Iommi, as his iron handshake testifies, is in robust health again. I do not raise the subject of his treatment for lymphoma directly with him, for fear of appearing glib, and he accepts my compliment that he is looking well without further comment. However, speaking on the phone the following day, Butler raises the subject and says that “we all thought he was on his way out at one point. He’d lost tons of weight and his hair was gone. I think the album took his mind off all the radiation and chemo. And then, as we were recording, he seemed to bloom.”
Butler believes that Iommi was the main difference between this album and Sabbath’s last (aborted) attempt in 2001, which yielded only six songs that were “just not good enough”. “I didn’t think we’d ever do an album together after that,” Butler says. “Which is why we took so long. But this time Tony had got his own studio at home, and he had all these incredible riffs. The hardest part is to take an average riff and form it into a song. As soon as we heard these riffs, we knew Tony was back on form. We knew straight away it was going to work.”
Will 13 be their last album? It ends with the sound of thunder and a tolling bell, which is how their very first LP began, though this was Rick Rubin’s idea. “We’re very pleased with the album,” Iommi equivocates. “Though if it does turn out to be our last, then it’s a great way to go.”
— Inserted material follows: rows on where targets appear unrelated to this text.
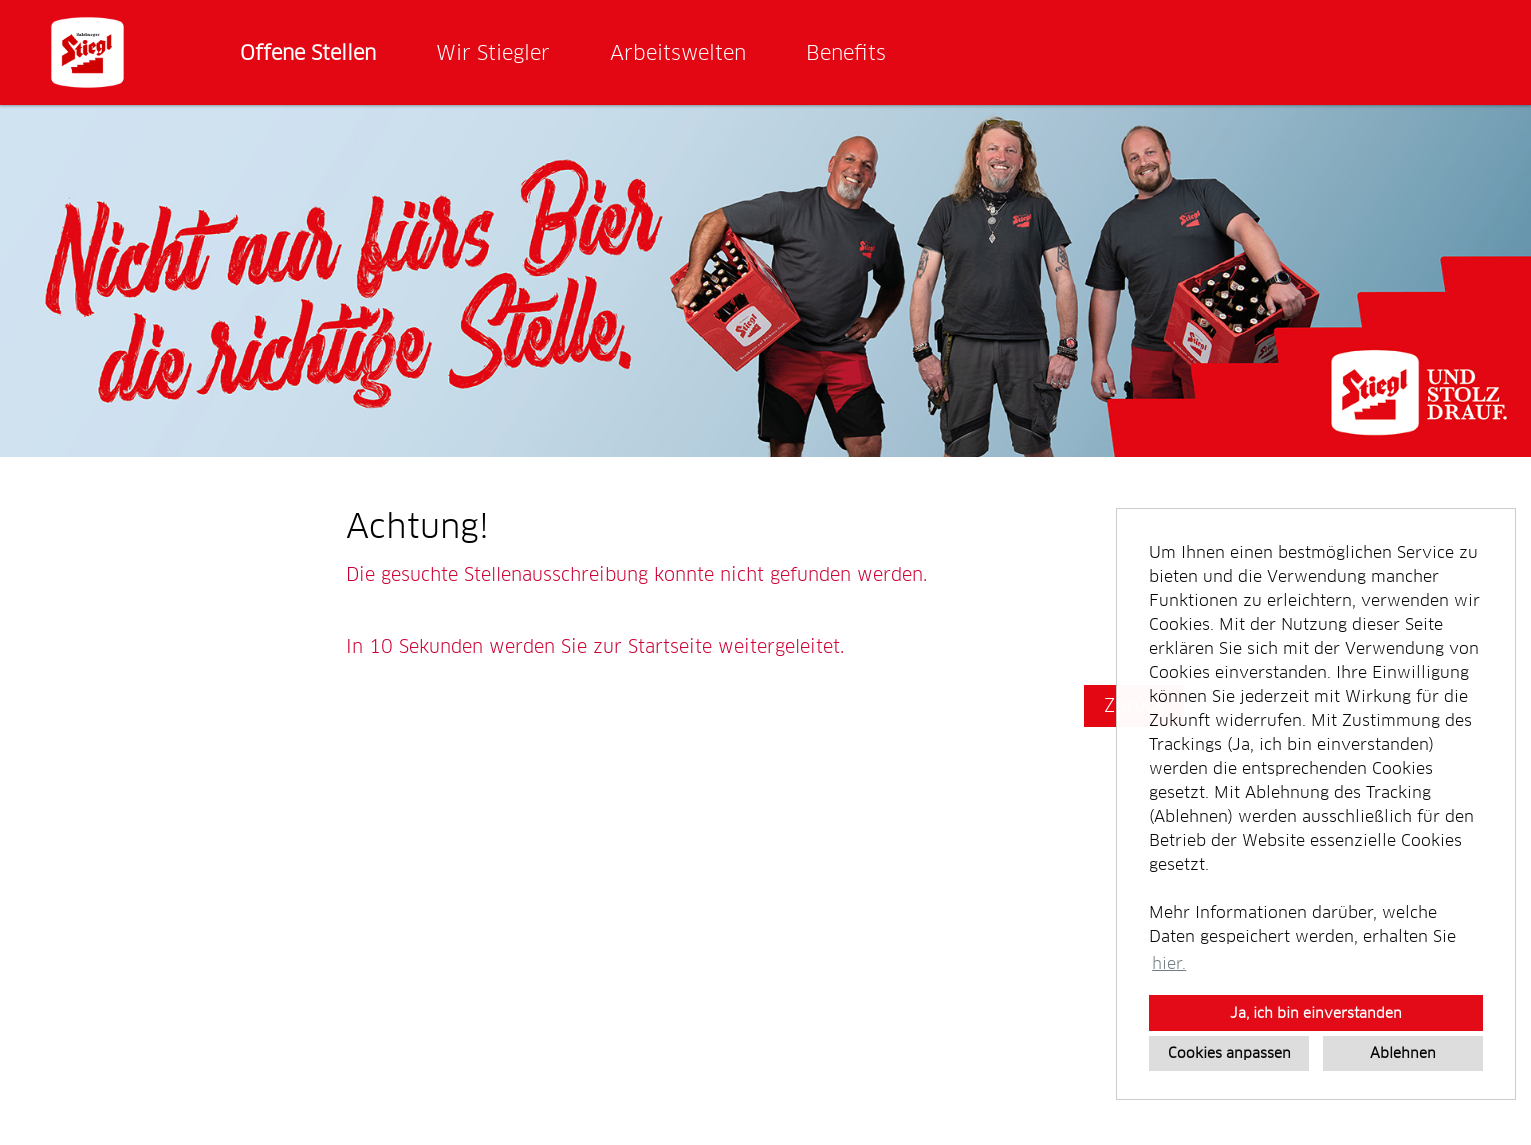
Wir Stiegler (493, 53)
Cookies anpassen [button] (1229, 1053)
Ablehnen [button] (1403, 1053)
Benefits (846, 53)
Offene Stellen (308, 53)
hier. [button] (1169, 963)
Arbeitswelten (678, 53)
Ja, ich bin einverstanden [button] (1316, 1013)
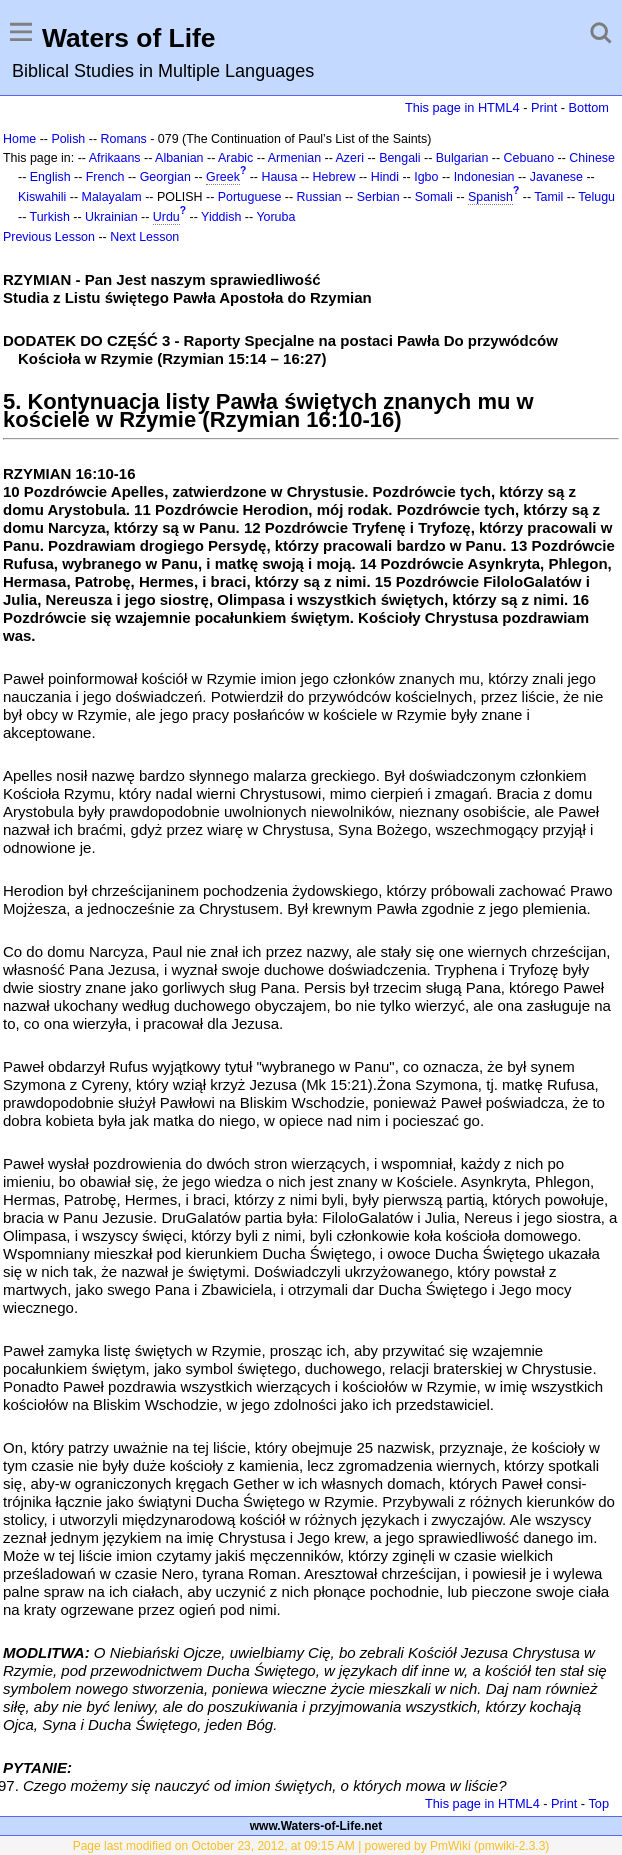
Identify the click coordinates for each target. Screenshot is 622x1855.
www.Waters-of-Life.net (316, 1826)
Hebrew (334, 177)
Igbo (426, 177)
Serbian (378, 197)
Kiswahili (42, 197)
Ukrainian (111, 217)
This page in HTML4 (462, 107)
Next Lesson (144, 237)
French (105, 177)
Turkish (50, 217)
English (50, 177)
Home (19, 139)
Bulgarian (462, 158)
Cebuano (529, 158)
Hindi (385, 177)
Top (598, 1803)
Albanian (179, 158)
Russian (319, 197)
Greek (223, 177)
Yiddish (221, 217)
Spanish (490, 197)
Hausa (279, 177)
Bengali (400, 158)
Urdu (166, 217)
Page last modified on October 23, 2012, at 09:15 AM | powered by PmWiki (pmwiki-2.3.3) (311, 1846)
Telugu (596, 197)
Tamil (548, 197)
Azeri (350, 158)
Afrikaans (115, 158)
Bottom (589, 107)
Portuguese (250, 197)
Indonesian (484, 177)
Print (544, 107)
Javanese (556, 177)
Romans (123, 139)
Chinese (592, 158)
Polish (68, 139)
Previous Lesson (49, 237)
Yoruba (275, 217)
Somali (434, 197)
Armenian (294, 158)
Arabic (235, 158)
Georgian (165, 177)
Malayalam (112, 197)
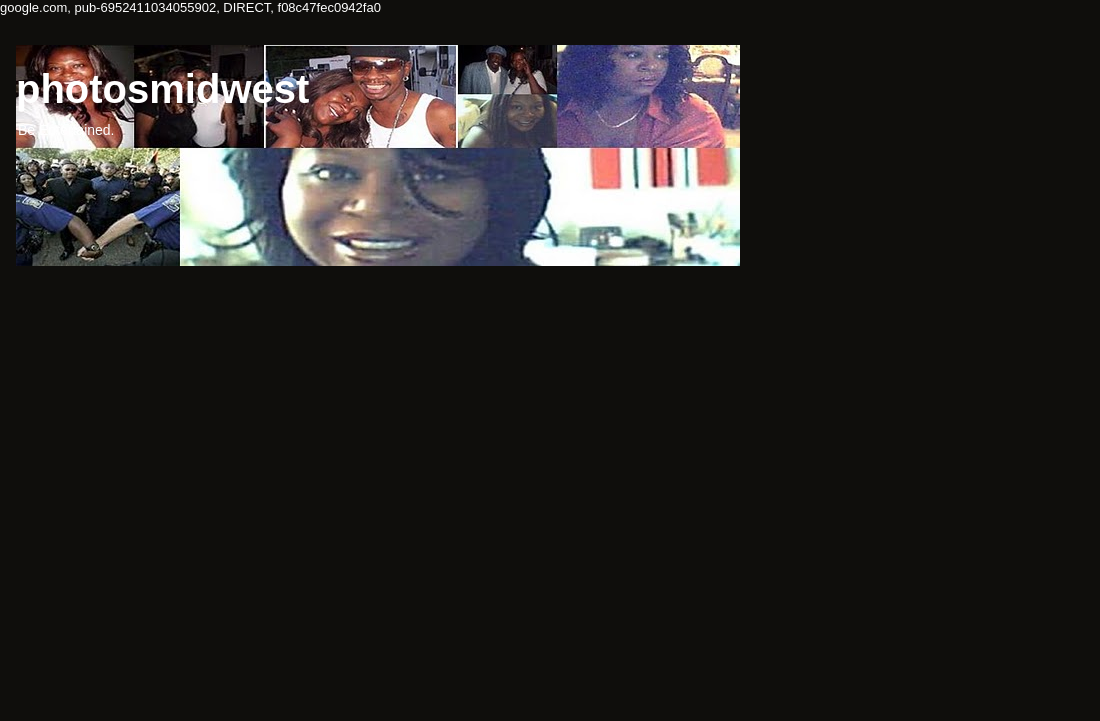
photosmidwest (162, 89)
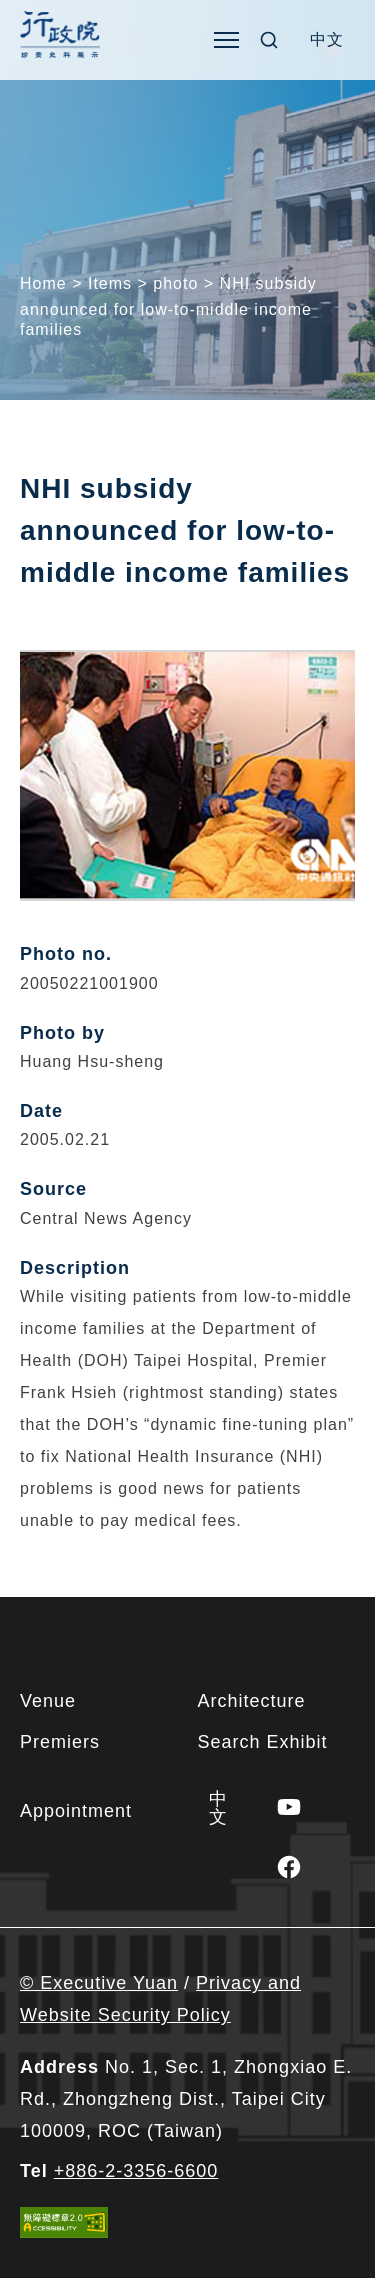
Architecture (252, 1701)
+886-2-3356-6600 (136, 2171)
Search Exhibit (263, 1742)
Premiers (60, 1742)
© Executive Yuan (99, 1983)
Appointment (76, 1811)
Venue (48, 1701)
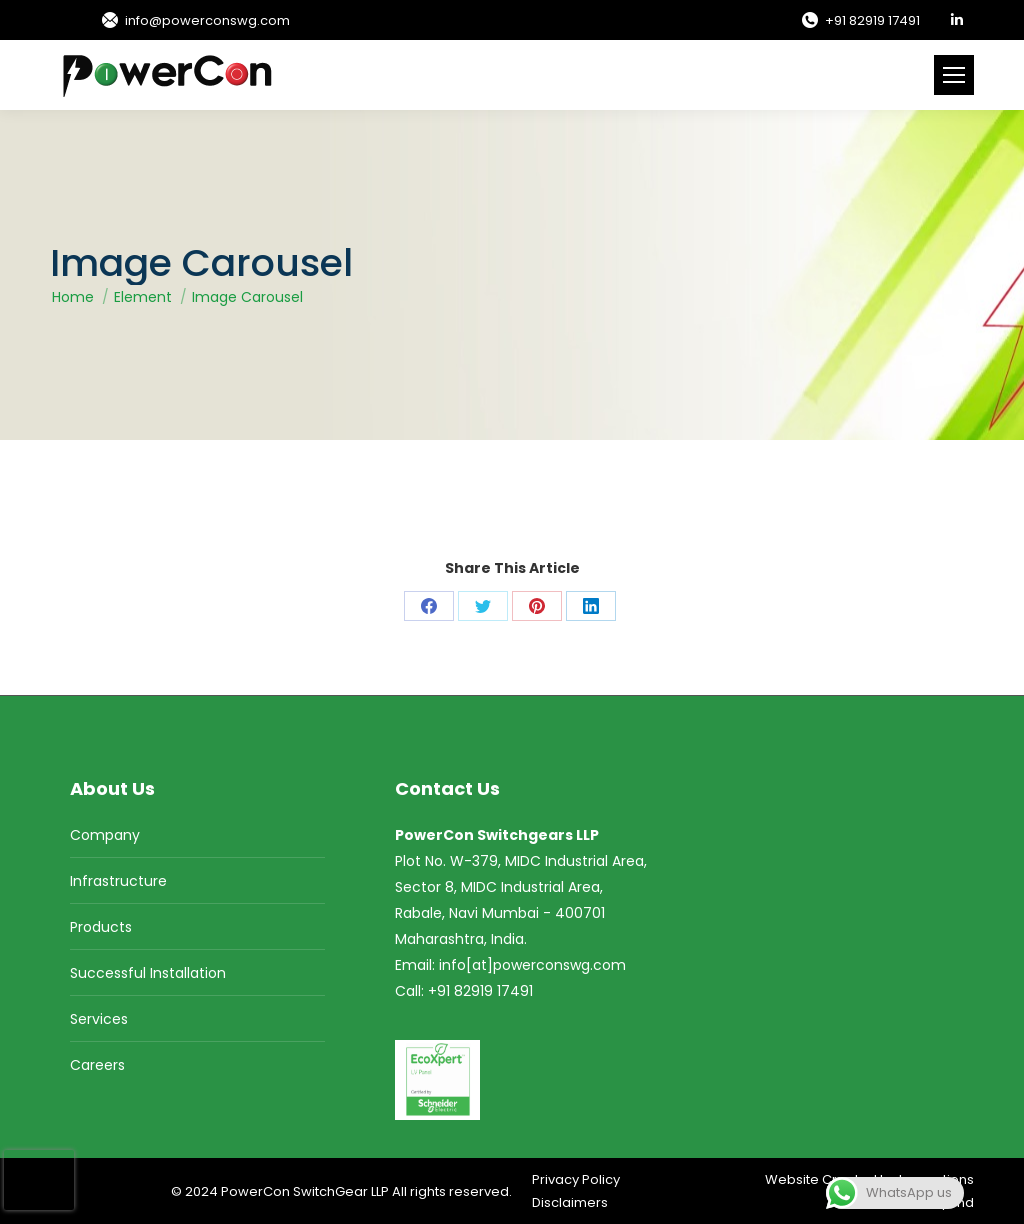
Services (99, 1019)
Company (105, 835)
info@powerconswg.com (195, 20)
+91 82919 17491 (860, 20)
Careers (97, 1065)
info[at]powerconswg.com (532, 965)
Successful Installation (148, 973)
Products (101, 927)
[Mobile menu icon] (954, 75)
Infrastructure (118, 881)
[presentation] (39, 1180)
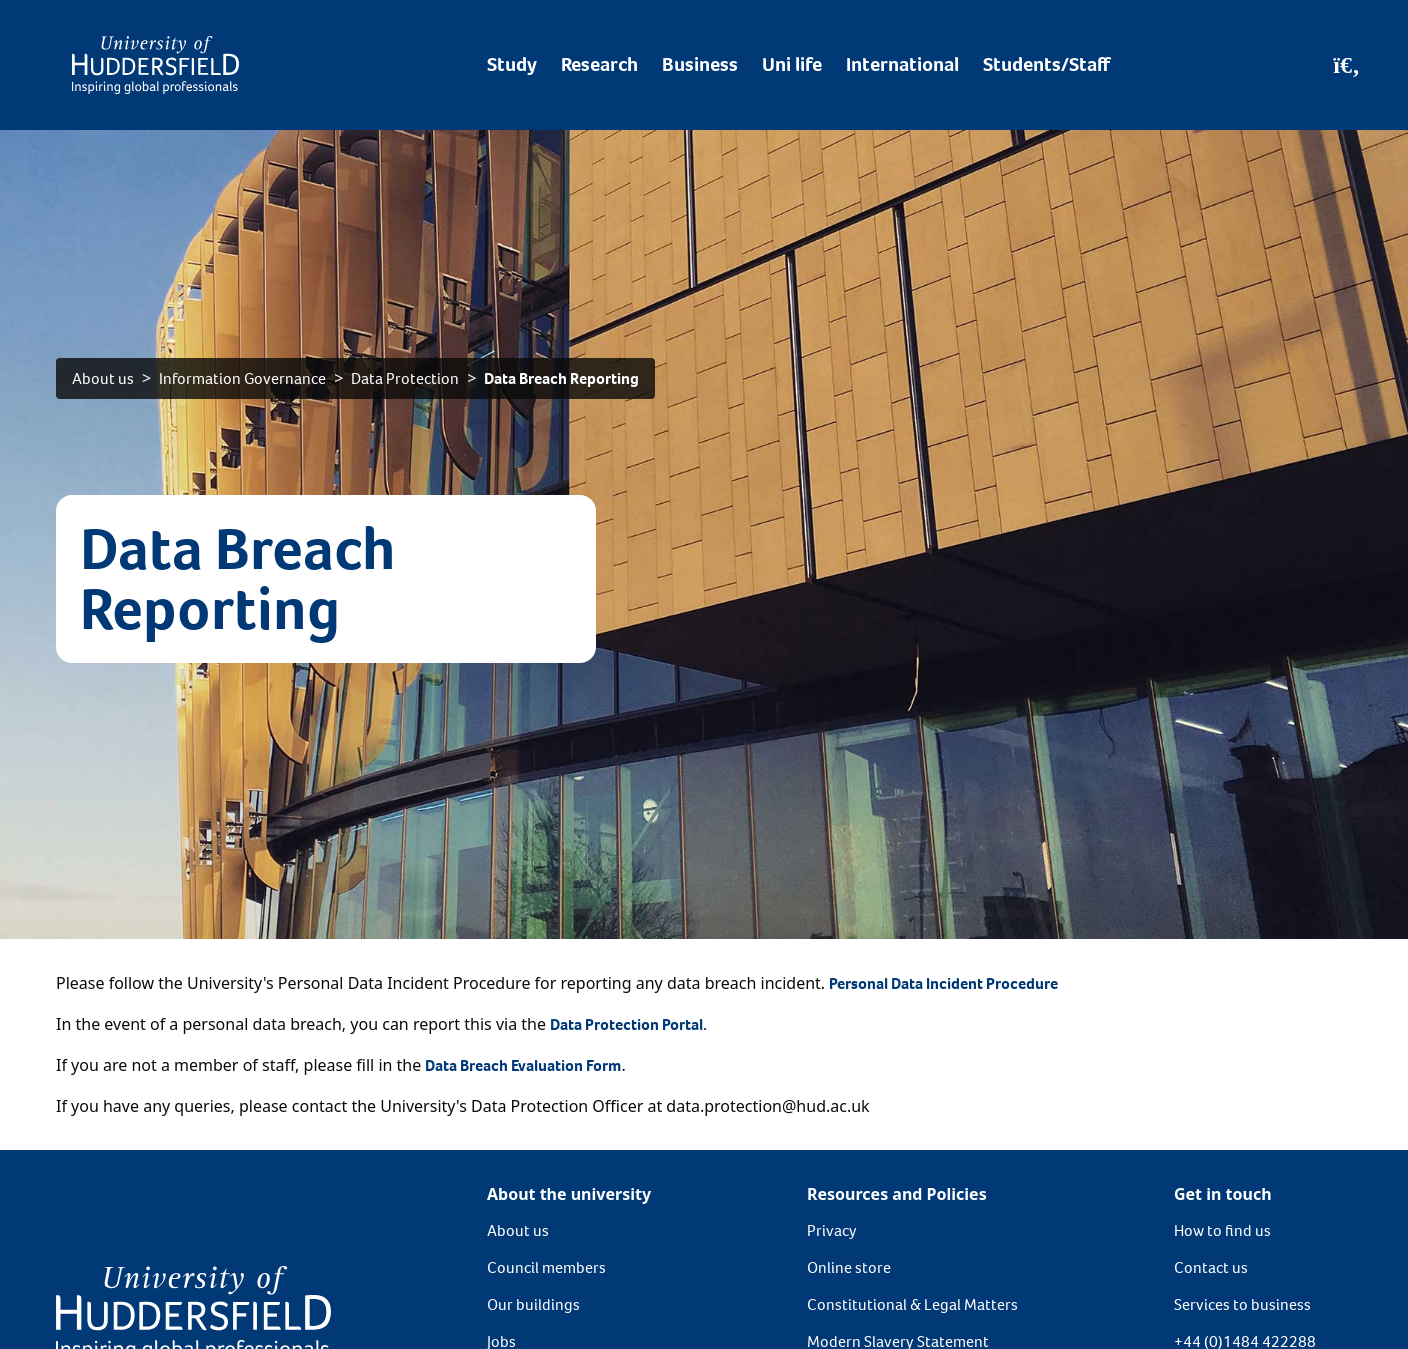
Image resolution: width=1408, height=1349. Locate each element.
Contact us (1211, 1267)
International (902, 64)
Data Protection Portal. (630, 1024)
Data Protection (405, 378)
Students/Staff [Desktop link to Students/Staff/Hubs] (1046, 64)
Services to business (1242, 1304)
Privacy (832, 1230)
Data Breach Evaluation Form (523, 1065)
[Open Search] (1346, 65)
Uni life (792, 64)
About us (103, 378)
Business (700, 64)
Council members (546, 1267)
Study (512, 64)
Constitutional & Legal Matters (912, 1304)
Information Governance (242, 378)
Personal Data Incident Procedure (943, 983)
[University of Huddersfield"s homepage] (193, 1311)
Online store (849, 1267)
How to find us (1222, 1230)
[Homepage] (155, 65)
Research (599, 64)
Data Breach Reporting (561, 378)
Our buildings (533, 1304)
Black Sabbath’s UK arena tour begins next week. A new DVD, ‘Live… Gathered in their Masses’, is out now
Showing their metal: Five legends of hard rock where are they now?
KISS
The glamrock titans, as famed for their face paint as their music, have just completed an arena tour of North America. Gene Simmons and Paul Stanley are now part owners of an American Football team (Los Angeles Kiss). Their last album, Monster, was in 2011, but in October they became nominees for the Rock and Roll Hall of Fame.
Aerosmith
They’ve been through dramas in recent years including a now resolved feud between frontman Steven Tyler and lead guitarist Joe Perry, and Tyler breaking his shoulder in a stage fall. However the band seem to have put their troubles behind them and have confirmed a European tour next summer. Music From Another Dimension was their last album release in 2012.
Deep Purple
The group had various fallings-out and line-up changes but are on relatively stable form these days. Their 2013 release Now What?! was met with a generally warm reception from critics, and they are booked for European tour dates extending to early 2014.
Led Zeppelin
Since the band’s last live performances at the O2 in 2007, the surviving members have been busy, with Robert Plant touring and releasing an album with country singer Alison Krauss, and guitarist Jimmy Page remastering the Zeppelin back catalogue for special release. Rumours that they would embark on a full reunion tour were scotched by Page’s manager in 2009.
Van Halen
Have had two reunions, first with new vocalist Sammy Hagar from 2003-2005, then with original frontman David Lee Roth in 2006. This classic line-up is still in action, though they have been quiet of late: with only a handful of 2013 gigs, they have released no new material since 2009’s A Different Kind of Truth.